The excess premium for less-liquid investments has dropped below 100 basis points, less than half the return it should offer, Mohit Mittal, chief investment officer of core strategies at Pimco, wrote in report released Wednesday. Covenants that traditionally protected lenders in private credit markets have also deteriorated.

“Liquidity premiums have compressed in both public and private credit markets, with lower-quality segments of each facing elevated vulnerability to economic slowdowns and higher interest rates,” Mittal said. “New investments are entering at potentially unattractive valuations, with corporate spreads across public and private credit markets near record lows.”

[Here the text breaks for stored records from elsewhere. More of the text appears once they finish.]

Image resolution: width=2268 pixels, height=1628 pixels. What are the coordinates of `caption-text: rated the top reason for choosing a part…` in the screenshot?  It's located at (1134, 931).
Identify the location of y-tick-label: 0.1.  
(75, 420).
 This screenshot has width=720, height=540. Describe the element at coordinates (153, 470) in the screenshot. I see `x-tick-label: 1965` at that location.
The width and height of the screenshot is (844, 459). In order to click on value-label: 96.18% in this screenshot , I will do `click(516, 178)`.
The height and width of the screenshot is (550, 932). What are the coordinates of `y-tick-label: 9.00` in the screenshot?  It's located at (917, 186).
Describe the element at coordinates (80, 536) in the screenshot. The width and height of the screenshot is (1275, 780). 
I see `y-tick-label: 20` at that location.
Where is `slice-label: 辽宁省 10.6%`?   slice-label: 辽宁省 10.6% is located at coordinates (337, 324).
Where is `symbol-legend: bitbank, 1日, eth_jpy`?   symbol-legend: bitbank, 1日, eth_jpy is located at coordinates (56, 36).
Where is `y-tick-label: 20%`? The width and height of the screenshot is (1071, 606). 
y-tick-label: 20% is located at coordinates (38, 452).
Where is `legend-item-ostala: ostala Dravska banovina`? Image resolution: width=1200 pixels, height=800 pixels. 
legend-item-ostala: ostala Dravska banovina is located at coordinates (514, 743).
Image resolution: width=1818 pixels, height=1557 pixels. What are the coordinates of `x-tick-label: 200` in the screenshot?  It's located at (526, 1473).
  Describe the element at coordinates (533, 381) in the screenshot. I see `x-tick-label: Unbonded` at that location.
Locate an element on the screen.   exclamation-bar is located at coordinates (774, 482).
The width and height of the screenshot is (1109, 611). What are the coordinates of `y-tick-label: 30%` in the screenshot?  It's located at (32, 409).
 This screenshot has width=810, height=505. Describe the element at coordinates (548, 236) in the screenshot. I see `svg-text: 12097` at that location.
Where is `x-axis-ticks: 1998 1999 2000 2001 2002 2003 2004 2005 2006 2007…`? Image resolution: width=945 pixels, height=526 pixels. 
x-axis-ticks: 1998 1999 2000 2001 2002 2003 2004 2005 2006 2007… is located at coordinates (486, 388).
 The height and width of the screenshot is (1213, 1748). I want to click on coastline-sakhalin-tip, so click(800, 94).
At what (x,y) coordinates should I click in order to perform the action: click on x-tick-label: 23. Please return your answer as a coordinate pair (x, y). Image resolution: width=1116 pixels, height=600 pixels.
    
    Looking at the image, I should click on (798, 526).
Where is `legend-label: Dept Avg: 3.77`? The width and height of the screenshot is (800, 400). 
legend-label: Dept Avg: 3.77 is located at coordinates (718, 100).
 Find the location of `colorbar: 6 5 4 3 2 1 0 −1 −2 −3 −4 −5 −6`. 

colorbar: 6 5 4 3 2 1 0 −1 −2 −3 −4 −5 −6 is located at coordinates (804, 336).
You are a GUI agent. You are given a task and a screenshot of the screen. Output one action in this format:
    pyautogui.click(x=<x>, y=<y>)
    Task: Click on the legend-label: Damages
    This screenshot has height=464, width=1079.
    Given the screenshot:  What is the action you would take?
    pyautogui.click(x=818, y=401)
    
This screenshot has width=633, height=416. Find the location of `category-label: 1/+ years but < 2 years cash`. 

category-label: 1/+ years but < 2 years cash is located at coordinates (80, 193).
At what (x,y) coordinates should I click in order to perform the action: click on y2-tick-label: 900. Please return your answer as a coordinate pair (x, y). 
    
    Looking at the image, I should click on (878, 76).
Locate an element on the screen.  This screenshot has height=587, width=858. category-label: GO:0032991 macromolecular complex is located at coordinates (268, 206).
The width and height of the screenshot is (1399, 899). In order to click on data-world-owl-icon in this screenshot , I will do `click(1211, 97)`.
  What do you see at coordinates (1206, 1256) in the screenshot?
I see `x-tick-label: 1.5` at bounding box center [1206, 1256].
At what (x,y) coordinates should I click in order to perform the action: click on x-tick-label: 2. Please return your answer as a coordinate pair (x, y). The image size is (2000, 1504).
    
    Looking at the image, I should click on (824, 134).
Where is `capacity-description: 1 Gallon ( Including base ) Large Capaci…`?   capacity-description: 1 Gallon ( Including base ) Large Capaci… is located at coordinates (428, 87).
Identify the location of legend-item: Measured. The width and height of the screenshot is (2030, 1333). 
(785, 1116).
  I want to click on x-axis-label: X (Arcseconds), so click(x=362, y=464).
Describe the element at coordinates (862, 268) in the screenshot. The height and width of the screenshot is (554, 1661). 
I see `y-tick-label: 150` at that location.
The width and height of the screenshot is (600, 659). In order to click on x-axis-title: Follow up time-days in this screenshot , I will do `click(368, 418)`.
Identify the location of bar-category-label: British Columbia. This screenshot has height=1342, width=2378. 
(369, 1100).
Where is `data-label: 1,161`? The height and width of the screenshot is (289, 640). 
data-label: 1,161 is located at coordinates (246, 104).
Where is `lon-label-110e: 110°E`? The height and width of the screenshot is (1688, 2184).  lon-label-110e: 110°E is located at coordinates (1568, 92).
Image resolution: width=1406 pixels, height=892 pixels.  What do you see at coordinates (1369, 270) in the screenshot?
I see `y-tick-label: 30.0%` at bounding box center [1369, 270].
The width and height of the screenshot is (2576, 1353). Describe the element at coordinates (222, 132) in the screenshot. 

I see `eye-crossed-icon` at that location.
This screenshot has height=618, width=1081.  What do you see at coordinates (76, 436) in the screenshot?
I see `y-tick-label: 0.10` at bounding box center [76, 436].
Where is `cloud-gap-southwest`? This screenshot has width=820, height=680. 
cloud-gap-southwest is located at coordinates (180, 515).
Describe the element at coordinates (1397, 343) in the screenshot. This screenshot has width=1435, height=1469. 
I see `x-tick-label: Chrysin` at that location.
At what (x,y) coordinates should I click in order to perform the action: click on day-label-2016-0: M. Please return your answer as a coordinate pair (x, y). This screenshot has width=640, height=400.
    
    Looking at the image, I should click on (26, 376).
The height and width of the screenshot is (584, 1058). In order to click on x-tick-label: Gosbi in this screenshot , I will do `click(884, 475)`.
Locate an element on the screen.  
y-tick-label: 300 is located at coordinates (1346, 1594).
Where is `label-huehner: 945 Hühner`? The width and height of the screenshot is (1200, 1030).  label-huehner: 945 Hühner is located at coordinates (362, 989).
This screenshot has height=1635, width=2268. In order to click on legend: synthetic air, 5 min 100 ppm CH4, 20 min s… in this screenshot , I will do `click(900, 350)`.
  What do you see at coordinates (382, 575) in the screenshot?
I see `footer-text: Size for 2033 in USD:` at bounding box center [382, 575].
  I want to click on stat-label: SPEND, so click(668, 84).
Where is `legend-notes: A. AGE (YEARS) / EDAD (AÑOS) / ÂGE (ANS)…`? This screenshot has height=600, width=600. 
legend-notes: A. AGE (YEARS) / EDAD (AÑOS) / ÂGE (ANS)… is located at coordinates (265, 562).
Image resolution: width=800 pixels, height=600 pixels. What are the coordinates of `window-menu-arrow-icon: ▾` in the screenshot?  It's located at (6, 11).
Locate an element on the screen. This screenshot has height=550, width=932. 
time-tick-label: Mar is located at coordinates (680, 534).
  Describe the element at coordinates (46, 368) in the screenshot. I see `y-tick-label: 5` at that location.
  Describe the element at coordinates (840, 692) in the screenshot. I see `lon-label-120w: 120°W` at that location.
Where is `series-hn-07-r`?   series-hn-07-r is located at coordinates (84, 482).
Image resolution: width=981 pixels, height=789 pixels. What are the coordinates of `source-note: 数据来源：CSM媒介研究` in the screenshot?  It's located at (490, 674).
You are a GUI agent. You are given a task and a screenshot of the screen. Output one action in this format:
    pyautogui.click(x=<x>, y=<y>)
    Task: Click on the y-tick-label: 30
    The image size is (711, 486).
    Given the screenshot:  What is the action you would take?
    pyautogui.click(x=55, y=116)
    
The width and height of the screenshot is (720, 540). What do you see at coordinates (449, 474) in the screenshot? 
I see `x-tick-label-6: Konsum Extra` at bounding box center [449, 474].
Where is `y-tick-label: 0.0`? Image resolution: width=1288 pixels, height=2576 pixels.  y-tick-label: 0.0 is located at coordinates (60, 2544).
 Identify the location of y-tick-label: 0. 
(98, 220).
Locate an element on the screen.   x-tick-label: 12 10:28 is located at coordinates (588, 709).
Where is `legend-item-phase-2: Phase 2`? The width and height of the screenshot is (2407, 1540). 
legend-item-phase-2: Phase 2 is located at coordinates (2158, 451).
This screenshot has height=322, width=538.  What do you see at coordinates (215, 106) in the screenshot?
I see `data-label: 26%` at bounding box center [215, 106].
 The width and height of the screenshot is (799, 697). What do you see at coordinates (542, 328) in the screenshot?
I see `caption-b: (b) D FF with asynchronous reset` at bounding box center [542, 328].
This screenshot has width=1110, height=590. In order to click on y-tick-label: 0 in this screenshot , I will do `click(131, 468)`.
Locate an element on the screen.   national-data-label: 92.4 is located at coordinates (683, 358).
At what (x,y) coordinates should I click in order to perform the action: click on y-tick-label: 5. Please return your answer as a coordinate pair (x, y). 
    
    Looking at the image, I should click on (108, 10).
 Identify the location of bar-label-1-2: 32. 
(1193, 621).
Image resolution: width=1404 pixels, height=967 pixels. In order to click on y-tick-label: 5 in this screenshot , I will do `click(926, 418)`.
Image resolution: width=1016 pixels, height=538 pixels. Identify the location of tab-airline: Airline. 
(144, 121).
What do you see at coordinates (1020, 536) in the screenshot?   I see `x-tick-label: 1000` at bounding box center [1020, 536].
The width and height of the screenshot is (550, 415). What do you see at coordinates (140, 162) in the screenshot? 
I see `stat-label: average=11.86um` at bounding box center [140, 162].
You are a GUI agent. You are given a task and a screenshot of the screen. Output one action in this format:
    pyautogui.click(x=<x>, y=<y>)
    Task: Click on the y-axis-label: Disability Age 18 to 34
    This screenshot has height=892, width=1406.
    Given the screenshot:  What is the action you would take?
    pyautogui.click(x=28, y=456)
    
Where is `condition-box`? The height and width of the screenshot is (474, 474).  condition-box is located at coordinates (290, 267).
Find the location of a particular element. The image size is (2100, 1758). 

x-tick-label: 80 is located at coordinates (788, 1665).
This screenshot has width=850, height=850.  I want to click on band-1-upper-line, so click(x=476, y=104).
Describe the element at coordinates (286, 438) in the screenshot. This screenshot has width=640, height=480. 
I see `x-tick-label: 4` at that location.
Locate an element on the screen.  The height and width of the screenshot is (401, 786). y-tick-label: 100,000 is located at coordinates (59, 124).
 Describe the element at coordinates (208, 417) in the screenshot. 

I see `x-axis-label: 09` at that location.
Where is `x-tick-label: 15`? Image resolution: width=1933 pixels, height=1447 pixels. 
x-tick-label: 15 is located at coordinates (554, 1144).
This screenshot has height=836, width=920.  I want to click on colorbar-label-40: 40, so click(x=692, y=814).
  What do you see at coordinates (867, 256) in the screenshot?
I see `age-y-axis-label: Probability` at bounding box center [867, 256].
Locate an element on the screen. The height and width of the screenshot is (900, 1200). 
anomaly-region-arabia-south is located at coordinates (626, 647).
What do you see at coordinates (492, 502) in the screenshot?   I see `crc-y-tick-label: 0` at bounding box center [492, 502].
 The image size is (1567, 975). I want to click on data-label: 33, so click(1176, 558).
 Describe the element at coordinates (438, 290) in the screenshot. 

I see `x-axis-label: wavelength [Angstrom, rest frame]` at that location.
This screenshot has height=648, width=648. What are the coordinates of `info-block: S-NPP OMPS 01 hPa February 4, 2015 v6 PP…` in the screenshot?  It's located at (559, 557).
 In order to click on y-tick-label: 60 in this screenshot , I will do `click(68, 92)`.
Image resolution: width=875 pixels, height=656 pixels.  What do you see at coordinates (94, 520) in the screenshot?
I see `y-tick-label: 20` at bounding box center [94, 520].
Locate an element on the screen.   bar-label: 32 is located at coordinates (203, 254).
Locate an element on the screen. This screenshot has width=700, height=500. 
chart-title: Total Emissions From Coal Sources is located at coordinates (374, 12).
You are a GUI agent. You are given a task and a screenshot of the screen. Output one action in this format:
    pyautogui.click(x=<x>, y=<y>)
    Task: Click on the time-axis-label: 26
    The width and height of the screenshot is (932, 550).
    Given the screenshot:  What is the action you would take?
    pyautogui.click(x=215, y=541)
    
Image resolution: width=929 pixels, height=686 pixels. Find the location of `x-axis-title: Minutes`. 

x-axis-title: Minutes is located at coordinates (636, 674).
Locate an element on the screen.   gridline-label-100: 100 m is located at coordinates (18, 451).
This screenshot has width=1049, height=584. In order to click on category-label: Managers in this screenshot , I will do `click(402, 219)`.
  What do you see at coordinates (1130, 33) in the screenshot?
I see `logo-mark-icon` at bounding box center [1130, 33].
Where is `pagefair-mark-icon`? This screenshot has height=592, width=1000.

Pimco has shifted its public credit exposure “to areas that we believe offer healthy liquidity and risk premiums, such as agency mortgages and senior structured products,” according to Mittal.

Meanwhile, a sharp rise in global market interest rates since 2022 favors “high quality, liquid public fixed income,” and these more mainstream starting yields look “very attractive” compared with most alternatives across the risk and liquidity spectrum, Mittal said.

Other key points on credit market liquidity, risks and return potential include:  

  • Low liquidity and risk premia from private credit “is insufficient relative to the opportunity costs associated with rebalancing, lost alpha from public fixed income, and potential costs of cash shortfalls.”
  • Some “40% of private credit borrowers (size weighted and up from 15.9% two years ago) are not producing enough cash flow to service all debt, taxes, and capital spending needs.”
  • If rates stay elevated longer and growth slows such borrowers would be “more vulnerable to further increases in leverage, declining credit quality, and higher expected losses.”
  • The role of the primary dealer in making prices and supplying market liquidity “has become less essential” and “public fixed income liquidity remains robust, aided by innovations like ETFs and portfolio trading.”

--With assistance from Maria Clara Cobo.